Originally posted by V-man:
[b]>>>>Tom, You have uncovered yet another NVIDIA driver bug which is solved in ForceWare 5x.xx drivers. In Det’s 4x
they do not support primitive counts > 65536
<<<

That’s not a bug.[/b]

EXT_draw_range_elements

‘The specification of glDrawElements does not allow optimal performance
for some OpenGL implementations, however.
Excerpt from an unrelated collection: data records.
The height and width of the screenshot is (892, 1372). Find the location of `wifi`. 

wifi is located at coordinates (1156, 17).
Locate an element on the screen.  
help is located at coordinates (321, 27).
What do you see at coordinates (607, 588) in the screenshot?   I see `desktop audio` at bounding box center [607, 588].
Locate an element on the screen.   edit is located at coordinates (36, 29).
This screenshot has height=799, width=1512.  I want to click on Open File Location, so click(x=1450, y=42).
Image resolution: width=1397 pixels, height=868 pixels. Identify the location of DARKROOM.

In particular, it has no
restrictions on the number of indices given…’

… and the VBO spec isn’t saying anything about any limits to indices count.

[This message has been edited by speedy (edited 11-18-2003).]

So you(they) are exceeding the limits and nothing is rendering?

Alright, I thought by
“they do not support primitive counts > 65536”

you were not happy with their MAX values.

Actually, it looks like both MAX values are 4096. hmmm…

Originally posted by speedy:
[b]
Check out
http://galileo.spaceports.com/~speedy1/OpenGL%20test%20app%20v3.rar

, this is the new open-source conformance + performance + CPU usage test app with graphical feedback so you’ll know it is working…
please check your hardware+drivers with it

P.S. NVIDIA;'s own John Spitzer recommends VTUNE hotspot analysis in his Graphics Performance Optimisation.ppt for this kind of problems [/b]

I get “Not Found
The requested URL was not found on this server.” Hmmm…

Originally posted by Elixer:
[b] I get “Not Found
The requested URL was not found on this server.” Hmmm…

[/b]

Uh oh, I have just tried it and it works. Please try again, it could have been some temporary error?

Just tried again, same error. It also wants to install CJB management plugin… No thanks.

I get redirected to http://www.spaceports.com/404.html from http://galileo.spaceports.com/~speedy1/OpenGL%20test%20app%20v3.rar

Maybe you still have it cached?

Try using a download manager program thing. I had the same problem.

First, I get the download problem. Second I’m not using any optimised vertex format. I’ve got GF5600 and I get about 60-70 Mtris pro sec. Your program is buggy, believe me. Why if I render a 3ds mesh with about 40000 triangles I get 800 fps? And with your program I get very weird results.